The U.S. Constitution is about the rights of property owners. Those rights arise from ownership and not a person’s biological or anthropological attributes. In that context, it did not occur to its authors to recognize slaves and women. That would be absurd, akin to recognizing pets or trees as people.
This calculus of power was on display at the Philadelphia Convention of 1787. The Convention elevated blacks to 3/5 of a person for the purpose of distribution of taxes and the apportionment of delegates to the House of Representatives. The arithmetic gerrymandering was a concession to the Southern plantation owners who were demanding more representation and thus, more power, on account of their property which also included slaves. Otherwise, it had nothing to do with the liberty of the black population whose fight for civil rights continues to date. (The Voting Rights Act – notice the name – was not passed until 1965.)
Fast forward to 2011 and we see the same practice in Murdoch’s News Corporation, where one Murdoch family member is counted as 4 regular types. From the Financial Times of July 21, under the heading US fund attacks New Corp’s share structure:
The two-tiered structure that gives the Murdoch family almost 40 per cent of the voting rights in a company where in owns about 12 per cent of the equity was a “corruption of the governance system”, said Anne Simpson, senior portfolio manager, of Calpers Global Equity and its corporate governance chief. “Power should reflect capital at risk”.Power should reflect capital at risk.
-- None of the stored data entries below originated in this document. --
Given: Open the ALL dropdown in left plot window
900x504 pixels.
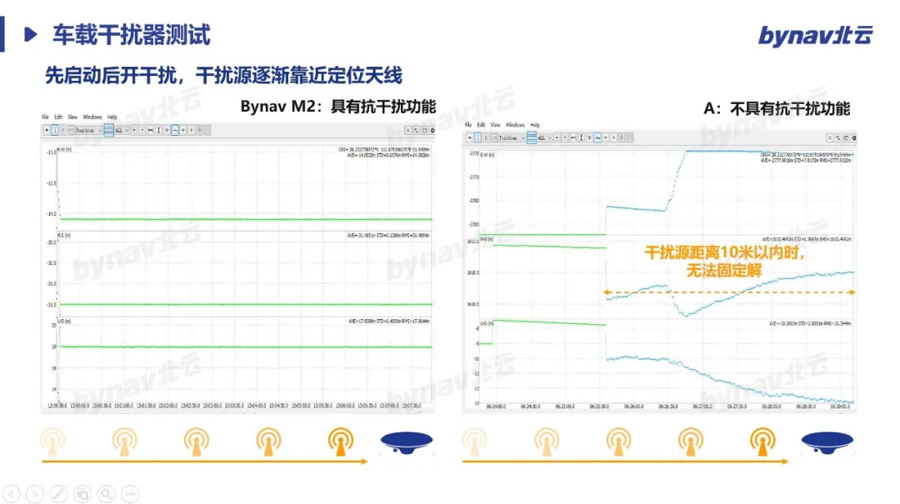Looking at the screenshot, I should [x=122, y=130].
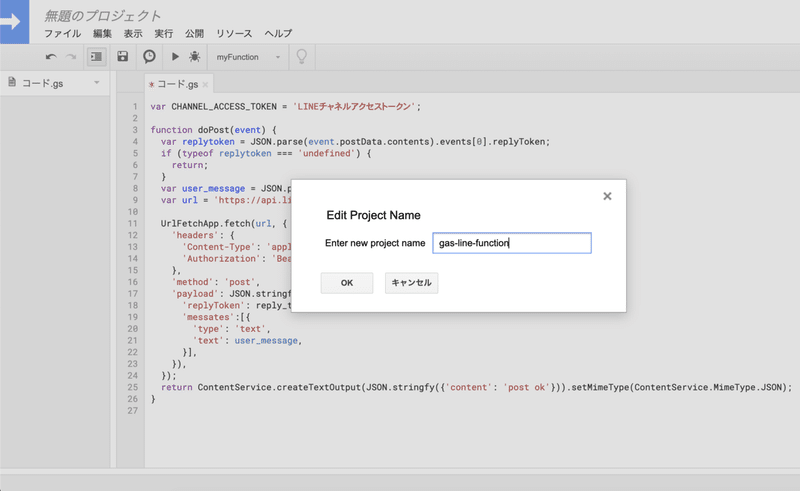The height and width of the screenshot is (491, 800).
Task: Save the project with the floppy icon
Action: (123, 57)
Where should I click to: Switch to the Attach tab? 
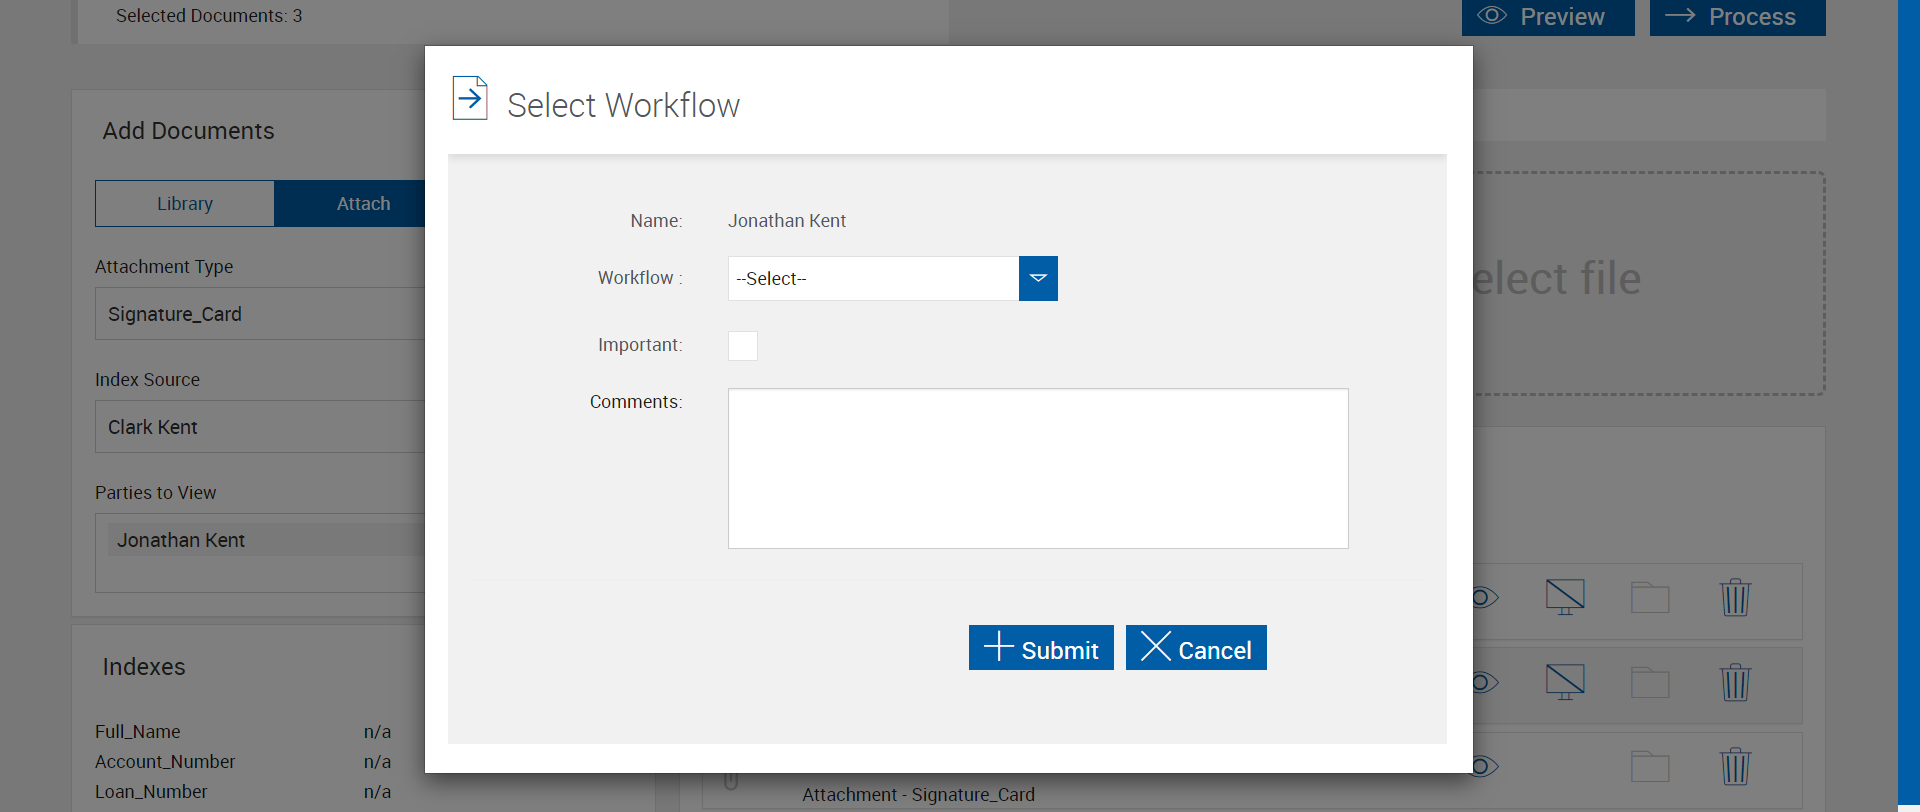click(363, 204)
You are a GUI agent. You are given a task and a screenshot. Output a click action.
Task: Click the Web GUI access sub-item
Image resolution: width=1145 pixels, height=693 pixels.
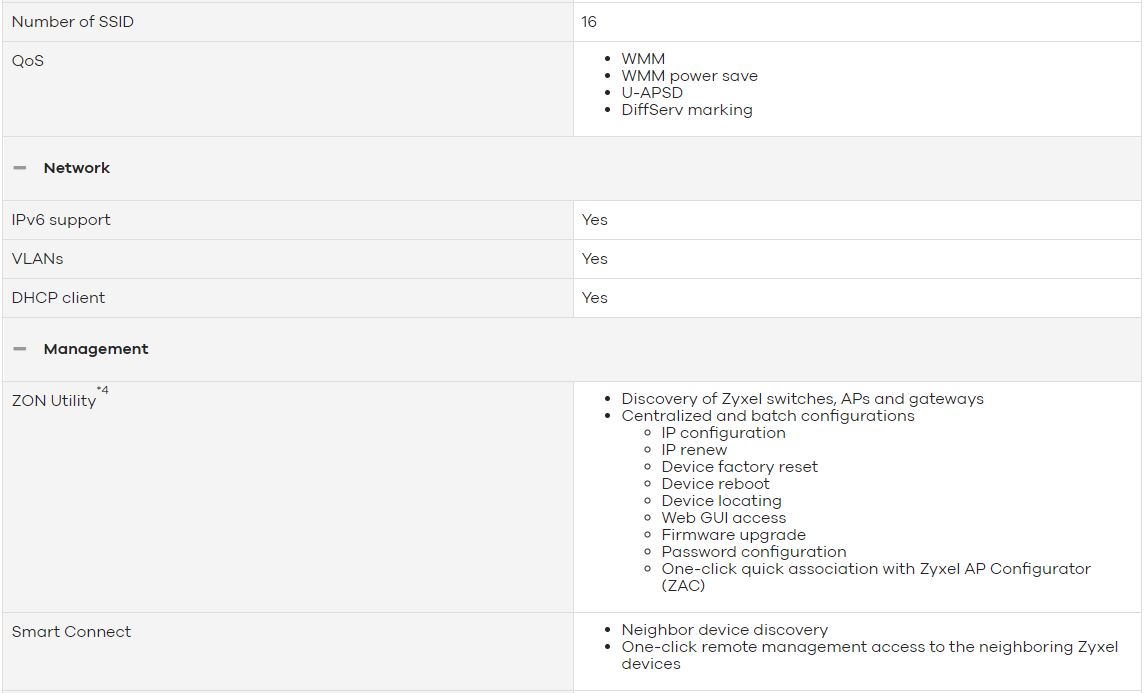tap(724, 518)
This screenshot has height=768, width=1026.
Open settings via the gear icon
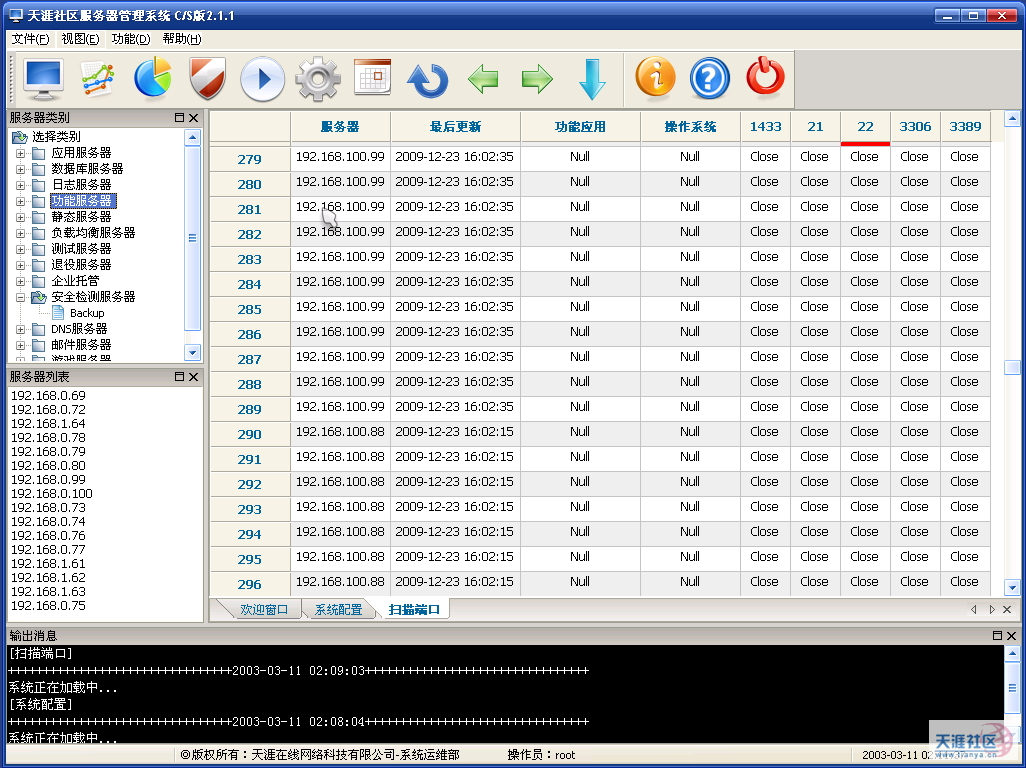click(318, 78)
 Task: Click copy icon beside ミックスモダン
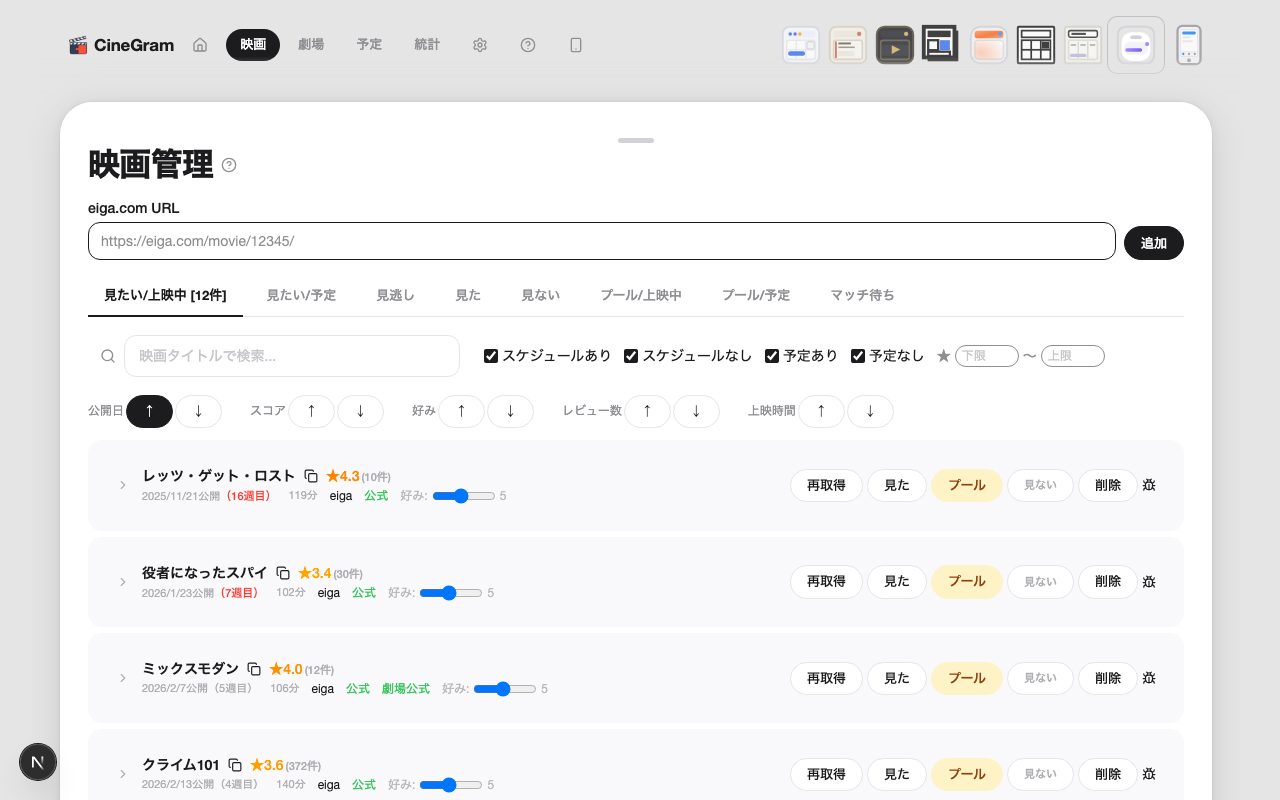[254, 669]
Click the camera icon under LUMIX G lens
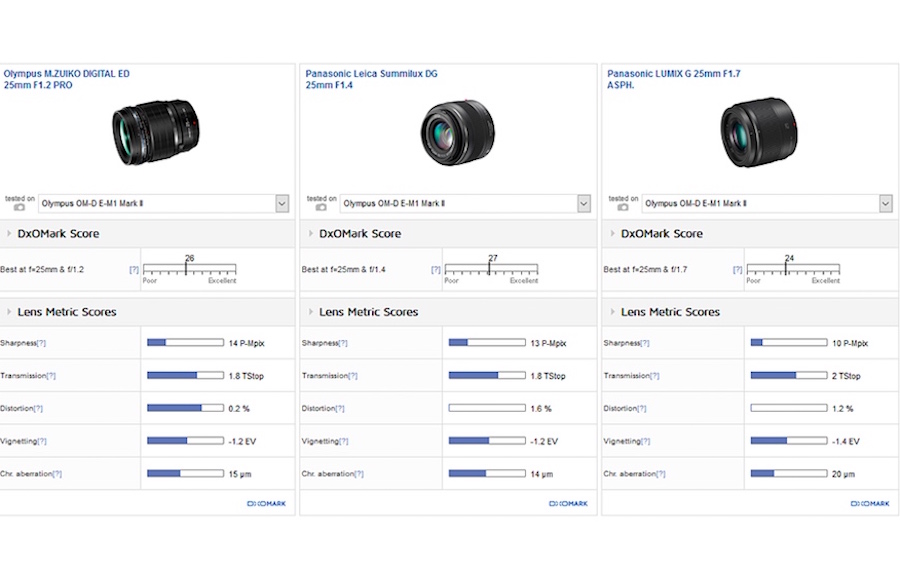Screen dimensions: 900x572 [x=624, y=207]
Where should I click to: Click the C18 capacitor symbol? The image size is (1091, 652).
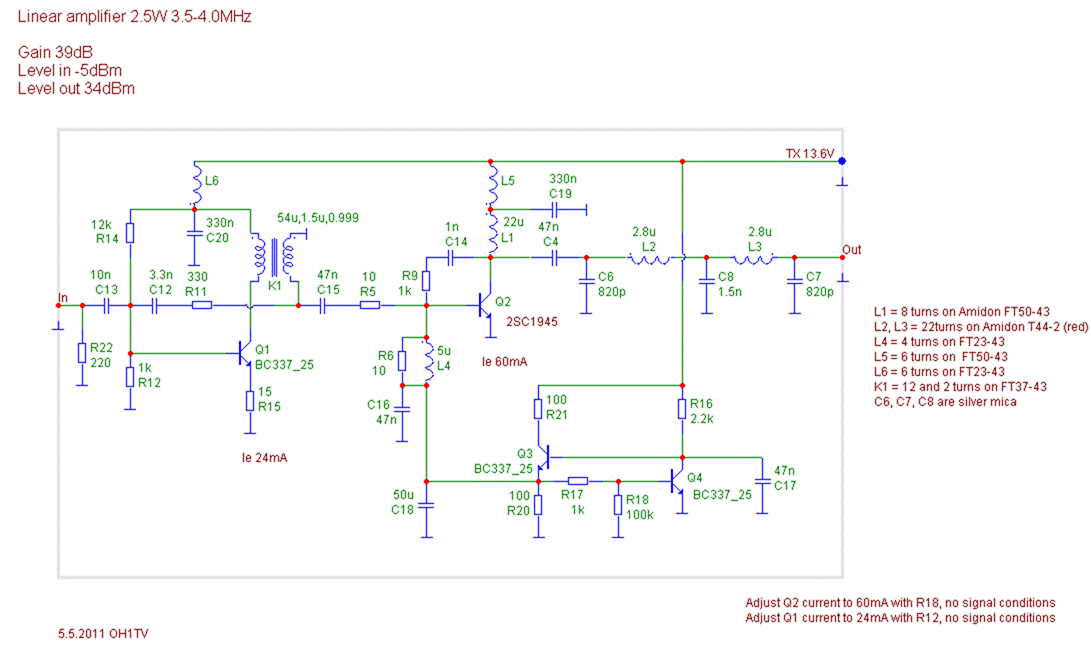427,506
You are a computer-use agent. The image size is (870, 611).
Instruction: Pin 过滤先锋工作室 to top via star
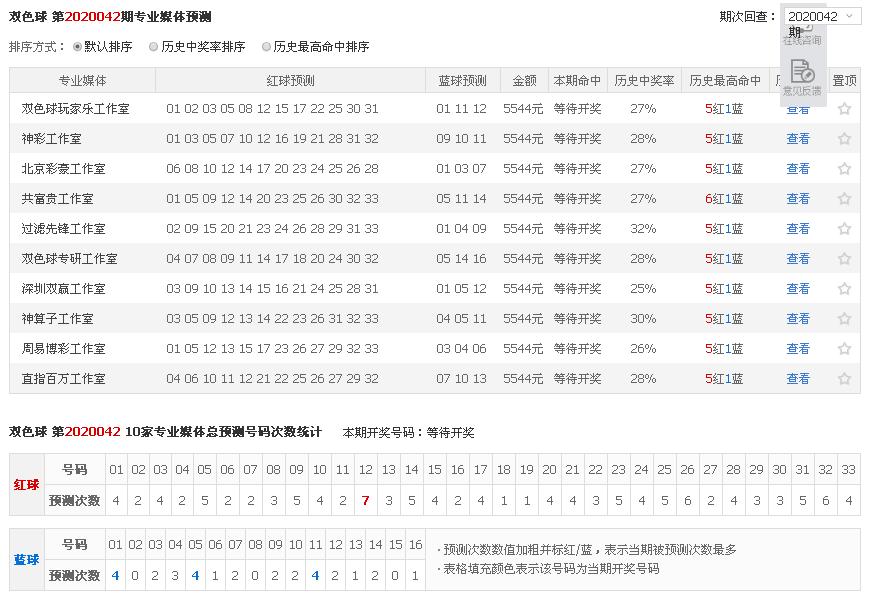click(x=844, y=229)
Thank you, Anne Simpson. I could not have said it better myself!
Because at the age of self-destructive speculative capital, capital is everywhere at risk, to reflect that risk, capital moves to assume the position of power everywhere. The power commensurate with global risk is global power. That power is available only at the state and supra-state level.
In this way, finance capital assumes a new, more potent form. It is no longer the petty interests of a neighborhood “boss” enforced by physical violence or the diktat of a strongman enforced by more organized thuggery, but the international and state law, enforced by the machinery of state and international organizations. In this way, we arrive at democracy.